-------- INPUT MATERIAL
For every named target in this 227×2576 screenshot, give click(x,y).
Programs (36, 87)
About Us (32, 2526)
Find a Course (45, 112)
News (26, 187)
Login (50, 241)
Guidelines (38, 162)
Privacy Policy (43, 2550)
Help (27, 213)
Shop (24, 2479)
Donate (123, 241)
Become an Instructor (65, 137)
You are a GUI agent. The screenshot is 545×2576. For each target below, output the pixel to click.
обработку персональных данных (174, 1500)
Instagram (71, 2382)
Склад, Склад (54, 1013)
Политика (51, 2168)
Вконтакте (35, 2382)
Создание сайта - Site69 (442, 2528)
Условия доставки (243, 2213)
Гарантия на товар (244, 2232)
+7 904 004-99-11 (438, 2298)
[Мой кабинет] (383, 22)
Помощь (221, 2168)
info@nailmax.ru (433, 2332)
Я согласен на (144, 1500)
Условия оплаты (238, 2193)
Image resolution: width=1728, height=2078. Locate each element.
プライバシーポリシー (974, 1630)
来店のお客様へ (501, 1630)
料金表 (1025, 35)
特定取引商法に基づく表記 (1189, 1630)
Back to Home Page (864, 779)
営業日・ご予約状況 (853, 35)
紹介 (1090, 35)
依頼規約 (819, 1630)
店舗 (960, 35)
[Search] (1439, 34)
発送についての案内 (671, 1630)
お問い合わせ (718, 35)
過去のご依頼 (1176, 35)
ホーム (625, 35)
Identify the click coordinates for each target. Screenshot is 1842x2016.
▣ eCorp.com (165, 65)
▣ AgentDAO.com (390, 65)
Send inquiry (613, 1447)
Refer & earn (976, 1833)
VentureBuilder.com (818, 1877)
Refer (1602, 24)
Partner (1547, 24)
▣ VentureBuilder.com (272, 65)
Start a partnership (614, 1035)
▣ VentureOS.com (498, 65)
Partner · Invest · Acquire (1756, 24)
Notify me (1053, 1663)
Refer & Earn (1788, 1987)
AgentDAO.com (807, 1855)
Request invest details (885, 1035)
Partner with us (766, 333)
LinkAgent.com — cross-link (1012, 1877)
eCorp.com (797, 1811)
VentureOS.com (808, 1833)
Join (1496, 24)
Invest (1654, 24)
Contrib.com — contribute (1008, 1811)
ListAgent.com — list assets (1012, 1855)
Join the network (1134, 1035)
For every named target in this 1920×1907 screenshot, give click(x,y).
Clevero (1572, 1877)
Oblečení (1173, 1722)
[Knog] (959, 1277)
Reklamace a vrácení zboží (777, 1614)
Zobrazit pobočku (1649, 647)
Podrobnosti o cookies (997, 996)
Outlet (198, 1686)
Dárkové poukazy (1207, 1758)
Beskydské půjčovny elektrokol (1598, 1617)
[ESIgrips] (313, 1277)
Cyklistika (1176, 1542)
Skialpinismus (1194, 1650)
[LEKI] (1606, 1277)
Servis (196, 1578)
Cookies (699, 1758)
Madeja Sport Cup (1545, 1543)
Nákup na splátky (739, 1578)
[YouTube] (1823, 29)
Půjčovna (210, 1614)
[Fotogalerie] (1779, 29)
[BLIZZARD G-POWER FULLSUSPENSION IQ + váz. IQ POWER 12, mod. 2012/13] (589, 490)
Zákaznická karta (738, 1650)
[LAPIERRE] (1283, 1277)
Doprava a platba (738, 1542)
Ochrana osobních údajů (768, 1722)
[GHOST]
----------------
Give back every entry, unchanged in any way.

» EXERCISE ANSWER
For every named target in this 227×2576 screenshot, give click(x,y).
Programs (36, 87)
About Us (32, 2526)
Find a Course (45, 112)
News (26, 187)
Login (50, 241)
Guidelines (38, 162)
Privacy Policy (43, 2550)
Help (27, 213)
Shop (24, 2479)
Donate (123, 241)
Become an Instructor (65, 137)
You are a GUI agent. The screenshot is 545×2576. For each target below, output the pixel to click.
обработку персональных данных (174, 1500)
Instagram (71, 2382)
Склад, Склад (54, 1013)
Политика (51, 2168)
Вконтакте (35, 2382)
Создание сайта - Site69 (442, 2528)
Условия доставки (243, 2213)
Гарантия на товар (244, 2232)
+7 904 004-99-11 (438, 2298)
[Мой кабинет] (383, 22)
Помощь (221, 2168)
info@nailmax.ru (433, 2332)
Я согласен на (144, 1500)
Условия оплаты (238, 2193)
Image resolution: width=1728, height=2078. Locate each element.
プライバシーポリシー (974, 1630)
来店のお客様へ (501, 1630)
料金表 (1025, 35)
特定取引商法に基づく表記 (1189, 1630)
Back to Home Page (864, 779)
営業日・ご予約状況 (853, 35)
紹介 (1090, 35)
依頼規約 (819, 1630)
店舗 (960, 35)
[Search] (1439, 34)
発送についての案内 (671, 1630)
お問い合わせ (718, 35)
過去のご依頼 (1176, 35)
ホーム (625, 35)
Identify the click coordinates for each target. Screenshot is 1842x2016.
▣ eCorp.com (165, 65)
▣ AgentDAO.com (390, 65)
Send inquiry (613, 1447)
Refer & earn (976, 1833)
VentureBuilder.com (818, 1877)
Refer (1602, 24)
Partner (1547, 24)
▣ VentureBuilder.com (272, 65)
Start a partnership (614, 1035)
▣ VentureOS.com (498, 65)
Partner · Invest · Acquire (1756, 24)
Notify me (1053, 1663)
Refer & Earn (1788, 1987)
AgentDAO.com (807, 1855)
Request invest details (885, 1035)
Partner with us (766, 333)
LinkAgent.com — cross-link (1012, 1877)
eCorp.com (797, 1811)
VentureOS.com (808, 1833)
Join (1496, 24)
Invest (1654, 24)
Contrib.com — contribute (1008, 1811)
ListAgent.com — list assets (1012, 1855)
Join the network (1134, 1035)
For every named target in this 1920×1907 screenshot, give click(x,y).
Clevero (1572, 1877)
Oblečení (1173, 1722)
[Knog] (959, 1277)
Reklamace a vrácení zboží (777, 1614)
Zobrazit pobočku (1649, 647)
Podrobnosti o cookies (997, 996)
Outlet (198, 1686)
Dárkové poukazy (1207, 1758)
Beskydské půjčovny elektrokol (1598, 1617)
[ESIgrips] (313, 1277)
Cyklistika (1176, 1542)
Skialpinismus (1194, 1650)
[LEKI] (1606, 1277)
Servis (196, 1578)
Cookies (699, 1758)
Madeja Sport Cup (1545, 1543)
Nákup na splátky (739, 1578)
[YouTube] (1823, 29)
Půjčovna (210, 1614)
[Fotogalerie] (1779, 29)
[BLIZZARD G-POWER FULLSUSPENSION IQ + váz. IQ POWER 12, mod. 2012/13] (589, 490)
Zákaznická karta (738, 1650)
[LAPIERRE] (1283, 1277)
Doprava a platba (738, 1542)
Ochrana osobních údajů (768, 1722)
[GHOST]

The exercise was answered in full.